The first distribution to be considered is the Uniform distribution. In a uniform distribution, there is a continuous set of possible values, each of which are equally likely.
In the general case, we suppose that all values in the range [M-a,M+A] are equally likely, and that outside that range the probability is zero. P(x) is going to be some constant value A, which must satisfy the equation
∫ A dx = 1
The calculation is pretty trivial to work through, but not so trivial as recognizing that we have a rectangle, A units high and 2a units wide, with area 1. Therefore
A = 1/2a.
Now the probability of the coin landing tails four times in a row is
∫ A x^4 dx
= A [ (M+a)^5 - (M-a)^5 ] / 5
= [ (M+a)^5 - (M-a)^5 ] / (2 * 5 * a)
Because we are subtracting, the even powers of a cancel out, and the odd powers remain, cancelling out the 2 in the denominator.
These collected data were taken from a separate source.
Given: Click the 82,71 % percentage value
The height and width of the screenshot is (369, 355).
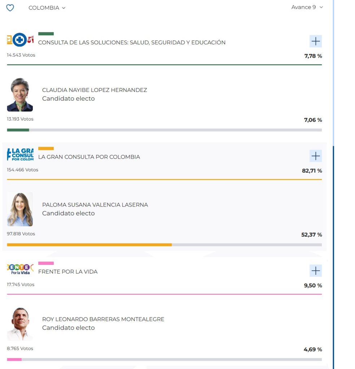Looking at the screenshot, I should point(312,171).
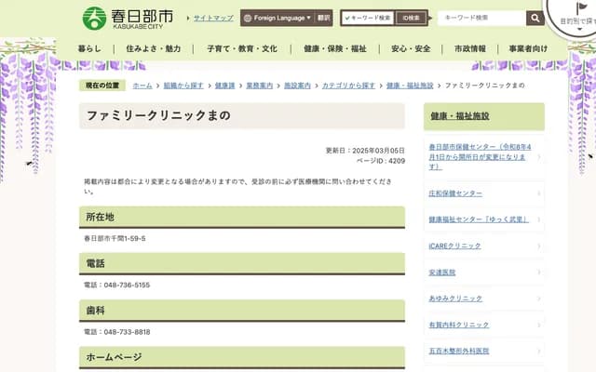The image size is (596, 372).
Task: Open the Foreign Language dropdown
Action: [276, 18]
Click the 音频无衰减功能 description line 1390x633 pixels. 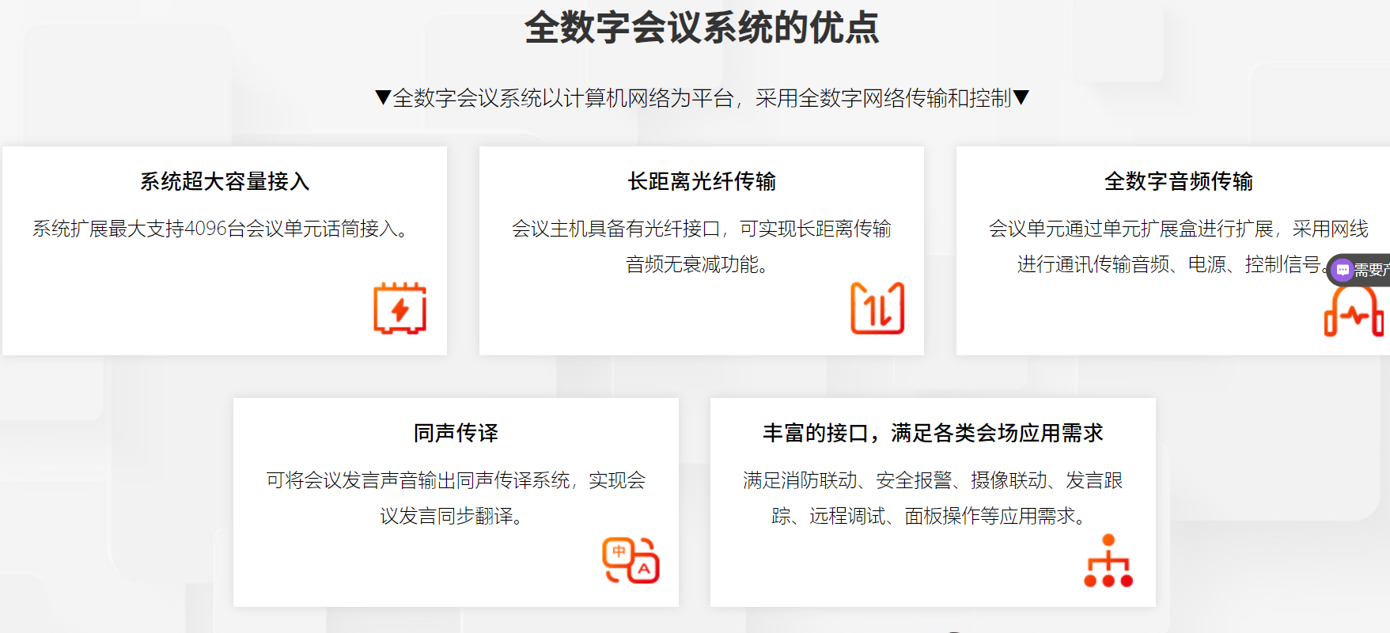[697, 264]
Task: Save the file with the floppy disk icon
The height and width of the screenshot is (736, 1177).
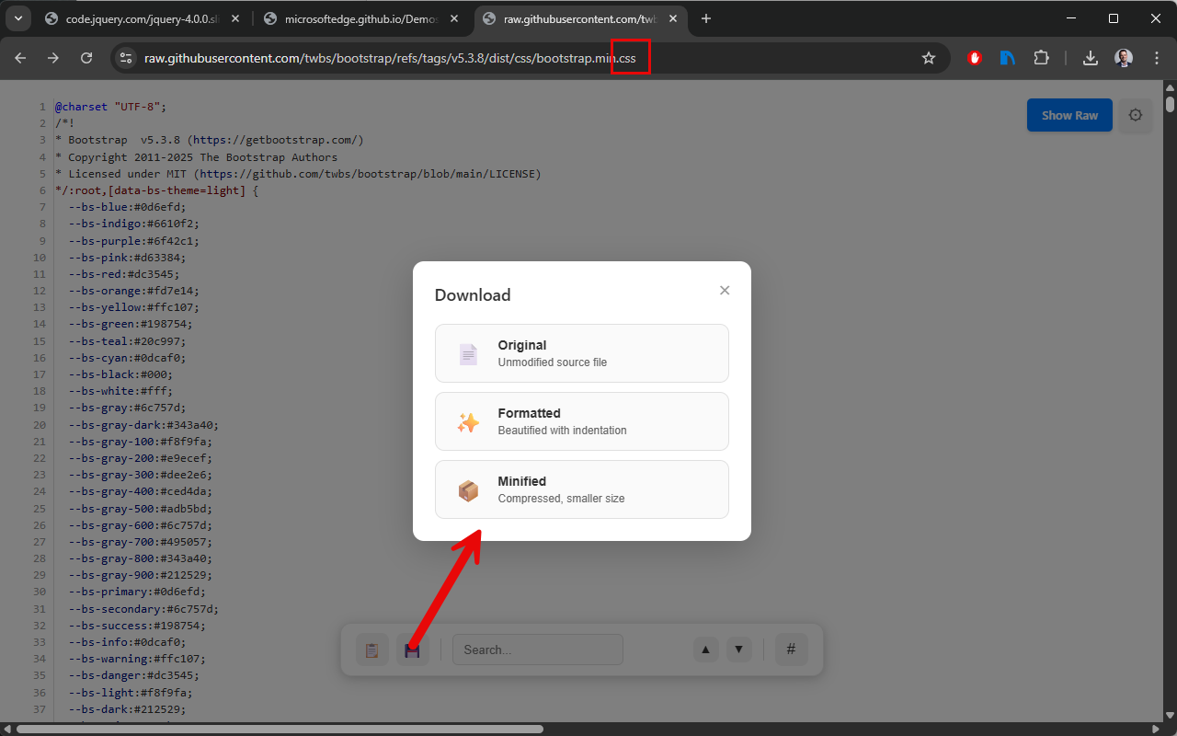Action: point(412,650)

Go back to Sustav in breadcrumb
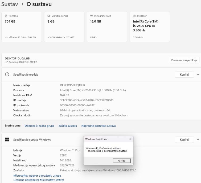coord(10,4)
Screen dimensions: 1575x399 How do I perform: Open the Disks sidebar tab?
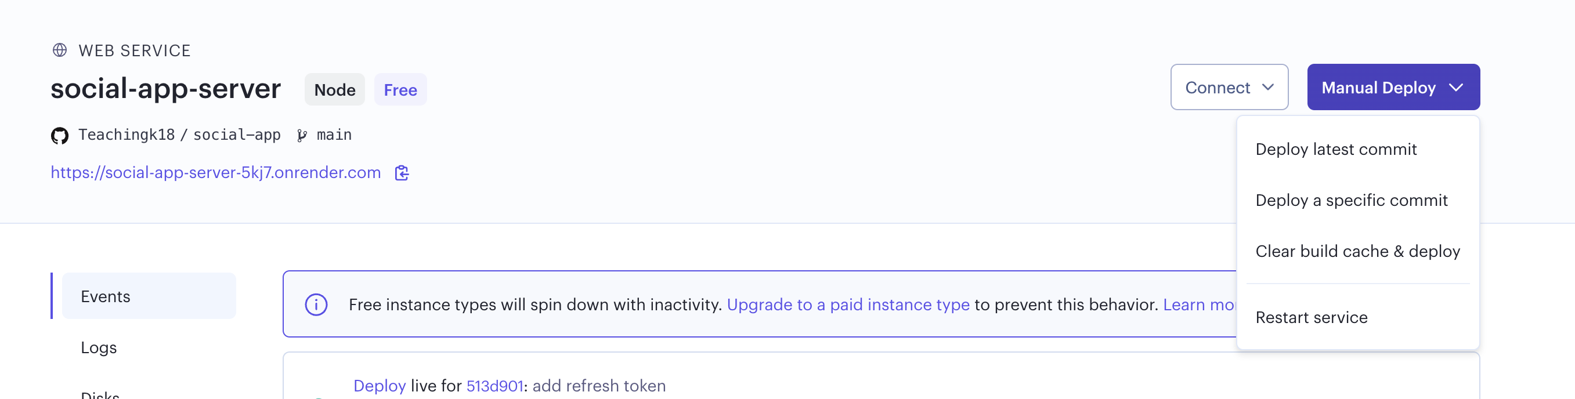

= [ 5M^4a + 10 M^2a^3 + a^5 ]/ (5 * a)
= M^4 + 2 M^2a^2 + (a^4)/5
Quick inspection shows that in the limit a->0, this looks exactly like our discrete case when all coins have probability M of landing tails, so the general form is certainly correct.
To determine the average probability of the coins that landed tails in all four trials, we do a similar integral
∫ A x^5 dx
= A [ (M+a)^6 - (M-a)^6 ] / 6
= [ (M+A)^6 - (M-a)^6 ] / ( 2 * 6 * a )
= [ 6 M^5a + 20 M^3a^3 + 6 Ma^5 ] / ( 6 * a )
= M [ M^4 + (10/3)M^2a^2 + a^4 ]
but that needs to be normalized in turn...
= M [ M^4 + (10/3)M^2a^2 + a^4 ] / [ M^4 + 2 M^2a^2 + (a^4)/5 ]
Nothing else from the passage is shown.